To be done
1. From the digit recognition notebook, list every name imported by the line that begins "from hyperopt import".
2. In the digit recognition notebook, rewrite the paragraph that begins "Our goal is to implement a neural network" as a bulleted list.
3. Translate this sentence from the digit recognition notebook into Spanish: "We need to load the data from the file mnist_data.pkl.gz and split it into training, validation and test sets."

Passage
>> begin
<font color= #0cc754> <h1 align = "center">Digit Recognition with Deep Neural Networks</h1>


## <font color= #0cc754> Table of CONTENTS </font>

1. [Introduction](#1)
2. [Library Imports](#2)
3. [Reading and Preparing the Data](#3)
4. [The Model](#4)
    1. [Training the Model](#4.1)
    2. [Evaluating the Model](#4.2)
5. [Hyperparameter tuning the Model](#5)
6. [Convolutional Neural Network](#6-convolutional-neural-network)

<a id="1"></a>
## <font color= #0cc754> 1. Introduction </font>


This notebook is an organized way for Project 3: Digit recognition (Part 2) of the Course I took online in 2024 from MITx called `Machine Learning with Python-From Linear Models to Deep Learning`. This notebook isn't a solution, but instead based on that project.

Our goal is to implement a neural network to classify MNIST digits, a rather famous database of handwritten digits. We are going to use the PyTorch library for this purpose. We are going to Hyperparameter tune it using Bayesian Optimization. At the end we are going to use a Convolutional Neural Network (CNN) to do the same task.

<a id="2"></a>
## <font color= #0cc754> 2. Library Imports </font>


In [26]:
import pickle, gzip, numpy as np
from sklearn.model_selection import train_test_split
import torch
from torch.utils.data import DataLoader, TensorDataset
import torch.optim as optim
import torch.nn as nn
from hyperopt import fmin, tpe, hp, Trials, STATUS_OK
import torch.nn.functional as F
from tqdm import tqdm

<a id="3"></a>
## <font color= #0cc754> 3. Reading and Preparing the Data </font>


 We need to load the data from the file mnist_data.pkl.gz and split it into training,  validation and test sets.
>> end
Dataset excerpt
>> begin
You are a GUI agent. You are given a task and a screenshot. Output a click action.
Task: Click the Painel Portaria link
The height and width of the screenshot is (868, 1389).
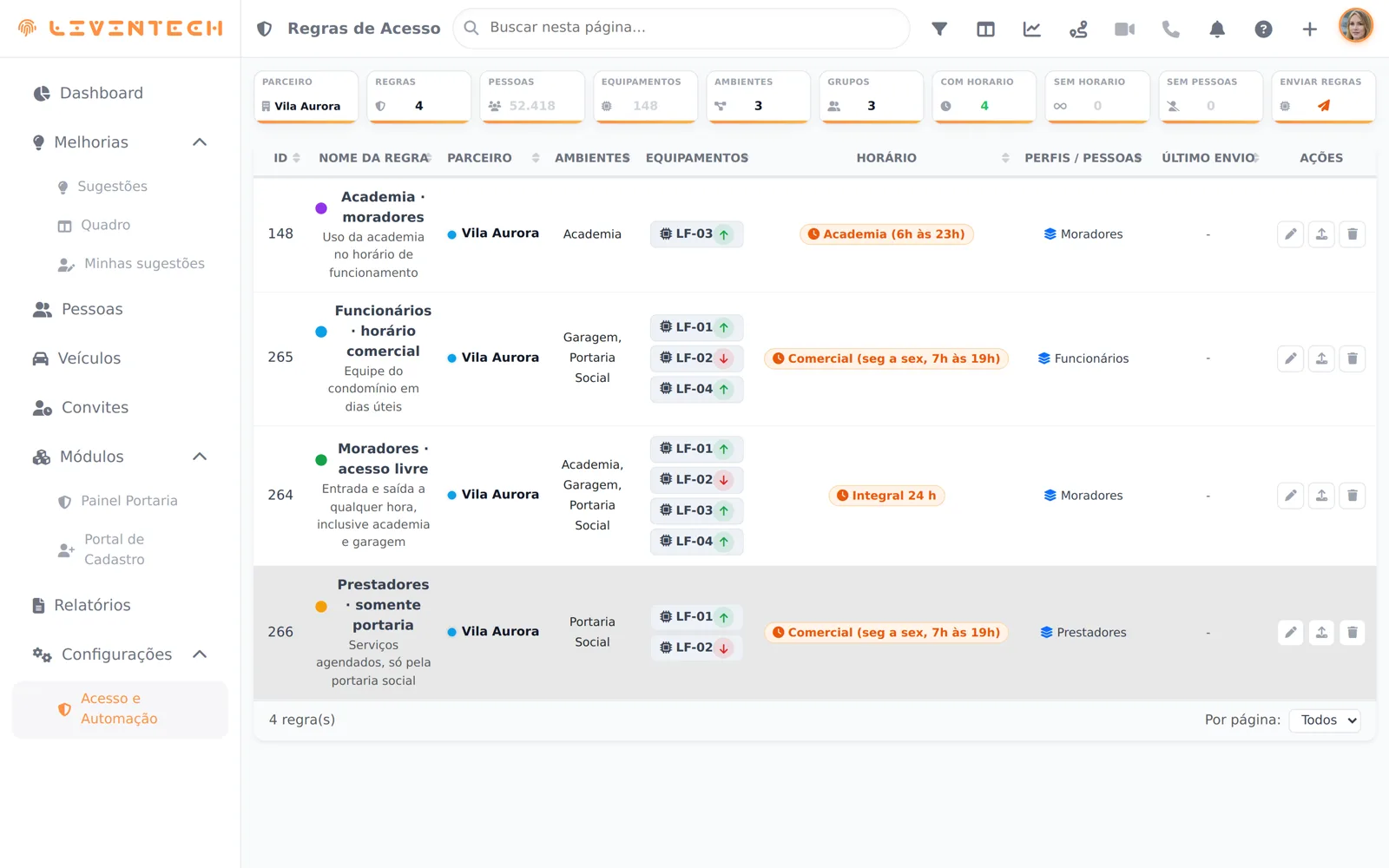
>> end
Answers for this exercise
1. fmin, tpe, hp, Trials, STATUS_OK

2.
- Implement a neural network that classifies MNIST digits, a well-known database of handwritten digits.
- Use the PyTorch library.
- Tune its hyperparameters with Bayesian Optimization.
- Finally, do the same task with a Convolutional Neural Network (CNN).

3. Necesitamos cargar los datos del archivo mnist_data.pkl.gz y dividirlos en conjuntos de entrenamiento, validación y prueba.